# [THE REQUEST]
Rewrite the stretch of the material from the line containing "You are a computer-use" through the end, changing "Drop Ship Item" to "Backorder Item" and keeping everything else the same. Omit the pictures from your answer.

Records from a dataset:
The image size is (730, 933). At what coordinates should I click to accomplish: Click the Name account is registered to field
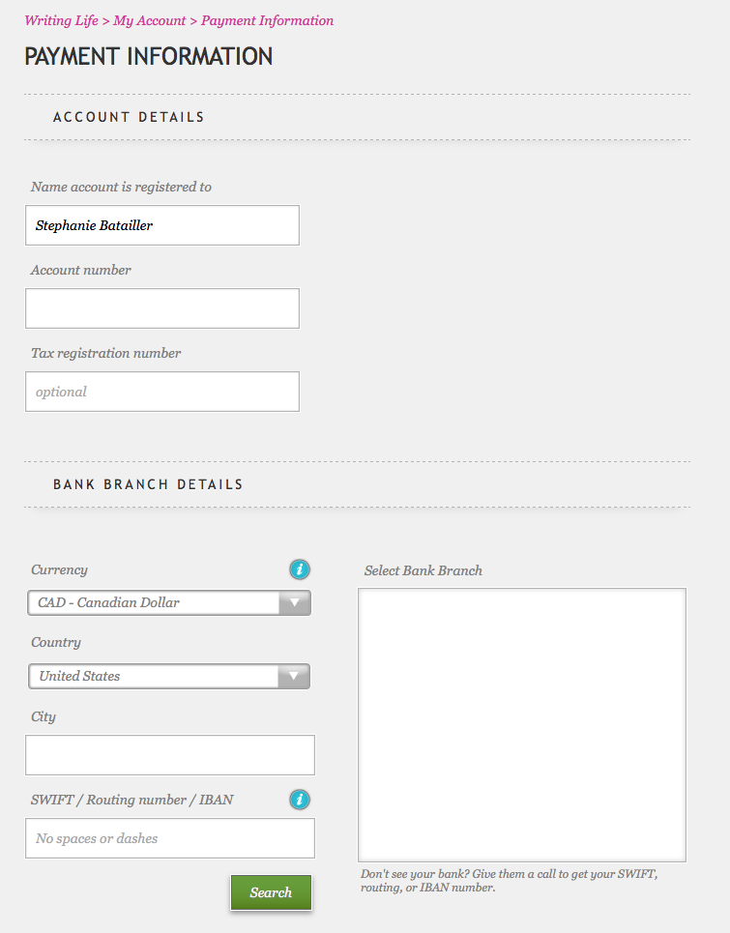click(162, 225)
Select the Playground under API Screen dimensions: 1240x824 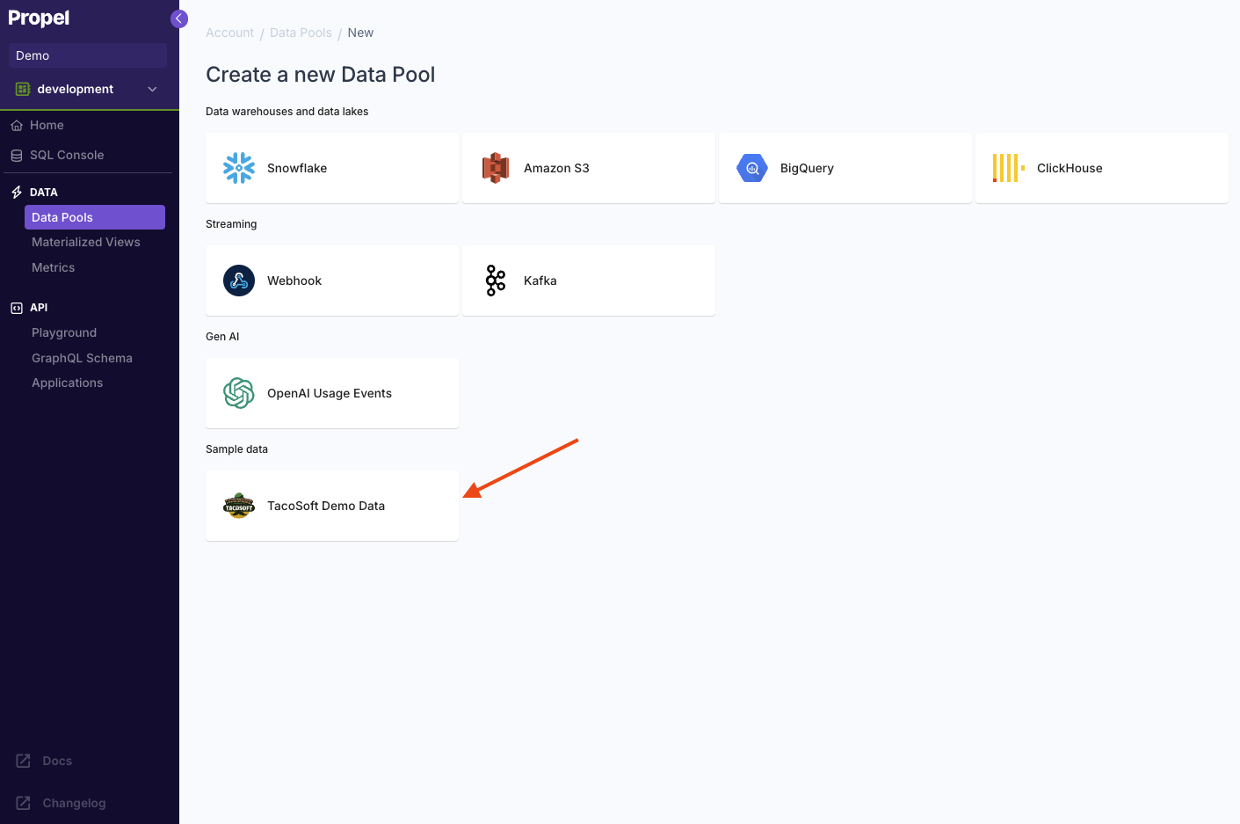point(64,332)
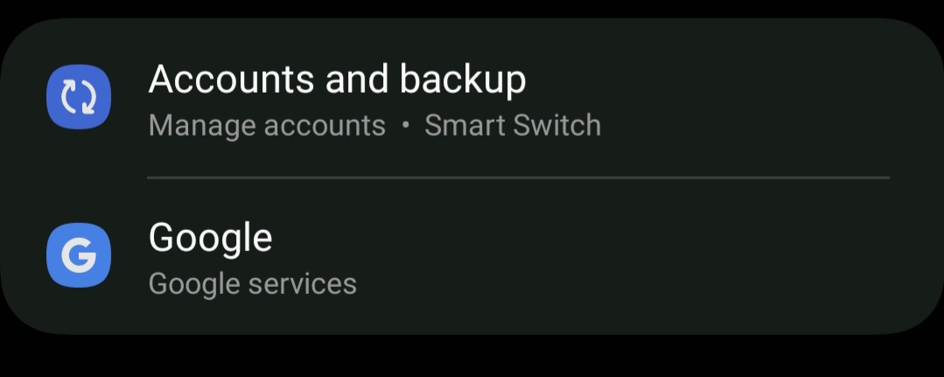Viewport: 944px width, 377px height.
Task: Tap the word backup in the first heading
Action: [x=462, y=80]
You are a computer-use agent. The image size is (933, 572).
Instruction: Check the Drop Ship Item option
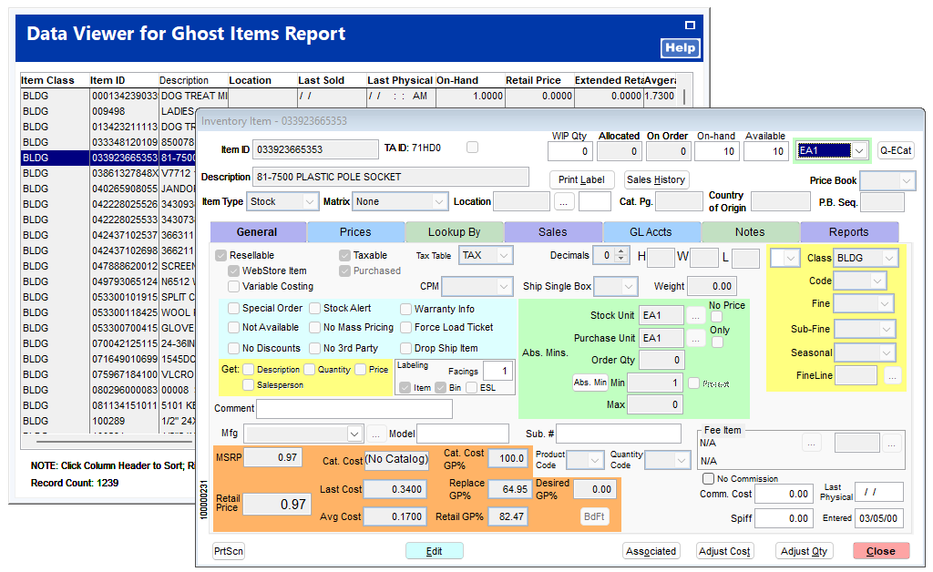coord(406,348)
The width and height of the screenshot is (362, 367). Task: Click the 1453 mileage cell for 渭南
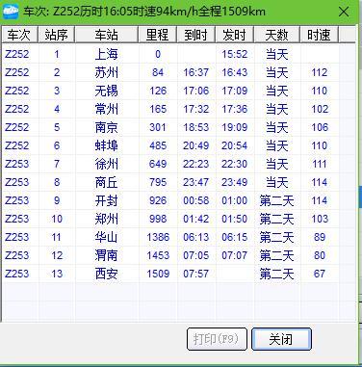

# [SOLUTION TO THIS EXERCISE]
You are a computer-use agent. The image size is (933, 572).
Instruction: Check the Backorder Item option
coord(406,348)
The width and height of the screenshot is (362, 367). Task: Click the 1453 mileage cell for 渭南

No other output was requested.